Queridos amigos:
Con lo importante que es la sangre. La ley de la sangre nos hace familia, crea vínculos imborrables, es el fundamento último de amor y seguridad, cuando tantas cosas fallan. La sangre nos trae las palabras más bellas y profundas: la madre, el padre, los hermanos. Entonces, ¿por qué Jesús da ese quiebro desde la sangre a la conducta y actitudes? “Mi madre y mis hermanos son los que escuchan la palabra de Dios y la cumplen”, subraya contundentemente. Pero aplicamos la lupa sobre el texto, y comprendemos que lo que reviste formas de algún rechazo posee un sentido de elogio y alabanza: grande es dar la sangre, pero todavía más grande lo es cuando se da desde la fe y la confianza en Dios. Es decir, en la Madre de la sangre, se verifica, de modo inigualable, esa escucha y cumplimiento de la palabra del Señor. Como en el Antiguo Testamento: no eran pueblo de Dios por la raza sino por la elección amorosa y providente de Dios.
Para una mujer judía lo más grande era la maternidad, era el don y oficio primero. Pero el Evangelio, sin contraposición, pone en primer plano la maternidad desde la fe. “Concebir antes en el corazón que en el vientre”, dirá bellamente San Agustín. Y esto se cumplió en la familia de sangre de Jesús. Por eso, no debe sonarnos a desaire el poner las cosas en su sitio: primero, la escucha y las obras; luego, la concepción y el parto. Como que todo comenzó con las palabras reveladoras: “Hágase en mí según tu palabra”. Una fe nada fácil, una fe de la Virgen en la oscuridad, una fe que iba progresando, al compás de las pruebas y tropiezos. Las palabras del anciano Simeón llenas de negros presagios, el no entender el sentido de “ocuparse en las cosas del Padre”, el desdén de la gente, que tenía a su hijo por loco, el fracaso de la Cruz, todo formaba parte de la espada que le atravesaba el corazón. Si era la Madre del Verbo, de la Palabra, ¿cómo no la iba a escuchar “de todo corazón”? Nosotros, como María, somos seguidores de Jesús, somos la familia de Jesús, somos el Cuerpo de Cristo. No chocan en nosotros la sangre frente al Reino, que es lo primero. Es que, para nosotros, el Reino no es una moral sino una persona, Cristo, el Señor.
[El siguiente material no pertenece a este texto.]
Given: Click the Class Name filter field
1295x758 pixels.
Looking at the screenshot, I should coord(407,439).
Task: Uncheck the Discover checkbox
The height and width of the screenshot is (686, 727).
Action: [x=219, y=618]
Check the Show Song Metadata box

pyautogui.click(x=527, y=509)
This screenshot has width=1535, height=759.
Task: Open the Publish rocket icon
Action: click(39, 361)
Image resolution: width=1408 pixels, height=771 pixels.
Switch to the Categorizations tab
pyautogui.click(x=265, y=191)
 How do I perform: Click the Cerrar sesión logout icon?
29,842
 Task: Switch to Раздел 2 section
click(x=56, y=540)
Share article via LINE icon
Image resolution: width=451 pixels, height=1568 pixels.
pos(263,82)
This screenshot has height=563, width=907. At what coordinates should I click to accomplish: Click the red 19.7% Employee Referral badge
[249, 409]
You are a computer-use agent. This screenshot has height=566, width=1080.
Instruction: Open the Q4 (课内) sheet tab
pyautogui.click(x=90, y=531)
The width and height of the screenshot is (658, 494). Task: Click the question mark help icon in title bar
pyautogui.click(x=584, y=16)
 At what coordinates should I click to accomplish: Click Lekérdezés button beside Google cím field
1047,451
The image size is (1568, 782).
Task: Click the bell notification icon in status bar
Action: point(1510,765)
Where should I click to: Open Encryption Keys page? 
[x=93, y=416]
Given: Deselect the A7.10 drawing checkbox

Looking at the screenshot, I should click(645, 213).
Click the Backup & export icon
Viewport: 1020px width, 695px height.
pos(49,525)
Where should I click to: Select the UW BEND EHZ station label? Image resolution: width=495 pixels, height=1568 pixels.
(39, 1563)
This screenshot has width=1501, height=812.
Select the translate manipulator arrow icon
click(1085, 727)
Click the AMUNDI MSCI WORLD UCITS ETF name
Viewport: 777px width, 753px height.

Nunca presumió la Virgen de ser Madre de Dios; más bien, de “sierva del Señor”. Como sierva por la fe, al igual que Jesús, estuvo siempre en las cosas del Padre, haciendo siempre las cosas que a este le agradaban. María no se quedó en la biología, con ser tan interesante, sino que desde su libertad, cooperó de forma ejemplarmente humana, Si para la Virgen ser madre no fue primeramente un título, no busquemos nunca otros títulos mundanos a los que tanto se arregostan algunos hombres de Iglesia. El don de la fe es nuestra única distinción y grandeza, nuestra única fuente de derechos; la fe nos iguala a todos. Nuestras relaciones, en la sociedad y en la Iglesia, no se basan en la sangre, en la economía, en los trabajos sino en la comunión de la misma familia, la familia del Reino. ¡Y pensar que contemplamos, con horror, tantas divisiones y desigualdades fundadas en la sangre o en ambiciones mundanas, en países de larga tradición cristiana!